Title: The Revolutionary
Author: Rebecca Leigh
Publisher: Dreamspinner Press
Pages: 70
Characters: Damian Junter, Kell Laughlin
POV: 3rd Person
Sub-Genre: Steampunk/Alt U
Kisses: 4
Blurb:
After months of hiding out in the badlands, ex-Bringer Damian Junter has returned to Terra Noir to plot war with the East. The tide of public opinion is shifting against the corrupt Statesman Paulin, the man who accused Damian’s lover, Kell, of a murder he did not commit. With Kell as their leader, the Outlanders make the only move they can: revolution.
But the West isn’t the only side gearing up for war. In the East, Statesman Paulin has been preparing a mechanical army of his own. When Kell sends Damian back home to spy, Damian has to fight against his own insecurities: Kell’s ex-lover, Paul, is his right-hand man in this war. Damian trusts Kell with his life—but can he truly trust Kell with his heart?
Review:
The Outlaw introduced readers to Bringer Damian Junter, who had been sent to Terra Noir, to the Outlander stronghold, to administer his special brand of justice to outlaw Kell Laughlin, who’d been maliciously accused of murdering the wife and children of a corrupt Eastern Statesman. The thing about justice, though, is that it’s malleable and can be manipulated by the whims of the unscrupulous. Damian leaned that truth the hard way, when he became little more than a pawn in a game of deceit that wrenched the very fabric of his belief system from under him.
In the follow up, The Revolutionary, Rebecca Leigh pulls the reader back into her dystopian world where infernal devices and the Old West meet, and where Damian and Kell are now both outlaws, lovers, and more determined than ever to deliver their own brand of justice to the unjust.
Damian struggles in this book, with jealousy and with the fact that going back to the place he once called home, to the reminders of the job that had once defined him only serves to underscore the betrayal and his struggle to believe that all he’d lost could be regained. It’s his love and need for Kell, however, that keeps him focused on the one and only truth: Damian’s future is now in the harsh and rugged landscapes of the West, with Kell.

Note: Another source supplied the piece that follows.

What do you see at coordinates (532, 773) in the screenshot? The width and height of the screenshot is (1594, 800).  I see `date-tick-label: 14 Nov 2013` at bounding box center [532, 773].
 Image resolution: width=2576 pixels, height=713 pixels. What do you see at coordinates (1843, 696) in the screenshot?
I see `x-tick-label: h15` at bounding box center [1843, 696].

This is steampunk with a very heavy emphasis on the “steam”. Damian and Kell mark their territory early on and often throughout these seventy pages, in an urgent and primal way. Sex is the way they communicate their feelings and secure their connection to each other; they are carnal beings in an untamed world, after all, alpha men with a mine attitude and they’re not afraid to show it. But while this is a good portion of the story, there is also a bit of angst, danger, and some exciting action to balance things out nicely.